L’avantage d’alléger la conscience du journaliste caucasien ou, à tout le moins, de reconnaître les failles qui parcourent les communautés musulmanes ? Cela permet de devenir, peu à peu, une voix musulmane écoutée et respectée dans les médias, ce qui, dans le cas de Michaël Privot, était loin d’être gagné, vu son passé de Frère musulman. Surtout, cela lui permet de multiplier les occasions de remettre au centre des débats les questions de racisme et de discriminations infligées aux groupes minoritaires. Inconvénient de la méthode : le reproche constant de laver en public le linge sale de la grande famille musulmane. « Le fait de donner une certaine publicité aux sujets qui font polémique dans les communautés ne passe pas forcément bien. Selon certains, je donnerais au groupe dominant des armes contre les musulmans. D’aucuns préconisent de n’aborder les problématiques musulmanes qu’en interne. Mais l’interne, à l’heure des réseaux sociaux, ça n’existe pas. Et puis, si l’on considère que nous sommes, aujourd’hui, une composante à part entière de la société, alors nos problématiques concernent la société dans son ensemble, qui a le droit d’en prendre connaissance et de participer aux débats. »

Lutter contre les stéréotypes ? Inutile…

On le voit, la démarche préconisée par Michaël Privot n’est pas sans risques. Citons aussi celui de se laisser entraîner à disséquer tant et plus les problèmes intracommunautaires, au détriment du ou des messages que l’on voulait initialement faire passer.
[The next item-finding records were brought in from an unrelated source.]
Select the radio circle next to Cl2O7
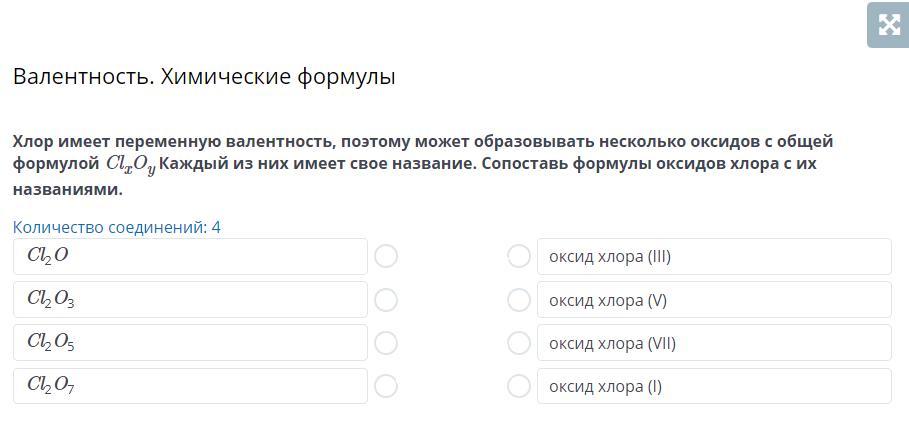This screenshot has height=426, width=909. pos(386,386)
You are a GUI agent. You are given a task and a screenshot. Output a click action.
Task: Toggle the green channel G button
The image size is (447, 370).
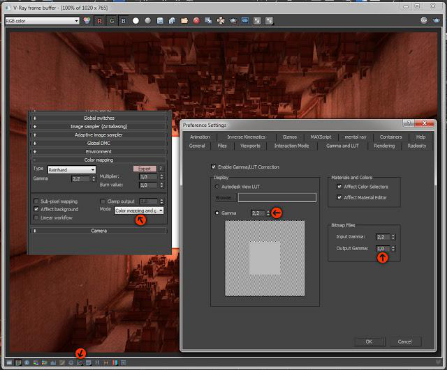pos(112,21)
Un risque qui n’échappe pas à Mohsin Mouedden, qui s’irrite de voir certaines personnalités musulmanes entrer dans ce petit jeu journalistique. Un temps désigné dans les médias comme figure de proue de « la jeunesse des quartiers », le président de l’asbl Les Ambassadeurs de la paix n’en démord pas. Pour lui, les musulmans doivent cesser de « faire de la pédagogie à la télé » : « Si une personnalité musulmane va à l’antenne en se disant qu’elle a pour mission de lutter contre les stéréotypes sur les musulmans, son passage ne servira à rien. Ce n’est pas en ânonnant des « je suis Belge », « j’aime les juifs », « je suis contre les attentats » que l’on sera subitement considéré comme un citoyen à part entière. En agissant ainsi, on parviendra peut-être à rassurer deux ou trois Belges de souche sur dix, tandis que le reste pensera : “Voilà un individu intelligent, qui cache bien son jeu. Raison de plus pour s’en méfier”. »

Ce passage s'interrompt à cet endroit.